§ STATED GOAL 1
Shift every coordinate in the answers up by 13, and reproduce the records starting at the first line and ending at the line that contains "coord(849,345)", requests included.

-- START OF GIVEN PASSAGE --

Maybee I am just too old fashion, but I am beginning to think our technology has exceeded the limits in personal communication. I get real tired of going to a nice place to eat with my significant other and having to listen to some inconsiderate buffoon with his 'Beep-Beep' phone disrupting my meal. 

Bob C.


----------



## John J (Dec 29, 2007)

We actually had that happen here in Phoenix. They proved that this teenager was texing and crossed over the line and had a head on collision. The poepole in the car she hit were Killed.


----------



## Les (Feb 11, 2008)

Bob posted: "Maybee I am just too old fashion, but I am beginning to think our technology has exceeded the limits in personal communication. I get real tired of going to a nice place to eat with my significant other and having to listen to some inconsiderate buffoon with his 'Beep-Beep' phone disrupting my meal."

I dunno if you're old fashioned or not, but I don't like that either. Then again, we rarely go out to eat, and then only in the 'off times' because I don't like crowds. Same with traffic. I had to deal with that to get my family raised, and I'm not doing it on my own time. I do it more of late to give my wife a break. No matter what time I had to get up, or when I got home, she'd fix me a hot meal if I wanted it. I figure she's earned it.

"Manners" come from tv and the movies, along with other bad things. Yeah, I guess I'm getting old too, because I find myself wondering what the heck happened to common sense and courtesy. Though I will say, a lot of young guys will pause and hold the big glass doors for me. I thank 'em, too. Manners flow in both directions.

-- END OF GIVEN PASSAGE --

§ STATED GOAL 2
Transcribe the forum thread on phone etiquette word for word, starting at "I dunno if you're" and ending at "in both directions.".

-- START OF ENTRIES SHOWN --

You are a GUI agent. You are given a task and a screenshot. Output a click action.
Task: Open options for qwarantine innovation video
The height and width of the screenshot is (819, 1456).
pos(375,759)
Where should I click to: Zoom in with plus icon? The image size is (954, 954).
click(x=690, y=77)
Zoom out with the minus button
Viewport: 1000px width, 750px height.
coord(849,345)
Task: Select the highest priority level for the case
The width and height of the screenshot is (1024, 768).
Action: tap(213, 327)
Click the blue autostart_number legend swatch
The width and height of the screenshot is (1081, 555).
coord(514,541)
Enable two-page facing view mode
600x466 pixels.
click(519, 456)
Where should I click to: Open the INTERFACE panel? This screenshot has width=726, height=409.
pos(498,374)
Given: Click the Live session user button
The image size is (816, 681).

-- END OF ENTRIES SHOWN --

§ WORKED SOLUTION 1
You are a GUI agent. You are given a task and a screenshot. Output a click action.
Task: Open options for qwarantine innovation video
The height and width of the screenshot is (819, 1456).
pos(388,772)
Where should I click to: Zoom in with plus icon? The image size is (954, 954).
click(x=703, y=90)
Zoom out with the minus button
Viewport: 1000px width, 750px height.
coord(862,358)

§ WORKED SOLUTION 2
I dunno if you're old fashioned or not, but I don't like that either. Then again, we rarely go out to eat, and then only in the 'off times' because I don't like crowds. Same with traffic. I had to deal with that to get my family raised, and I'm not doing it on my own time. I do it more of late to give my wife a break. No matter what time I had to get up, or when I got home, she'd fix me a hot meal if I wanted it. I figure she's earned it.

"Manners" come from tv and the movies, along with other bad things. Yeah, I guess I'm getting old too, because I find myself wondering what the heck happened to common sense and courtesy. Though I will say, a lot of young guys will pause and hold the big glass doors for me. I thank 'em, too. Manners flow in both directions.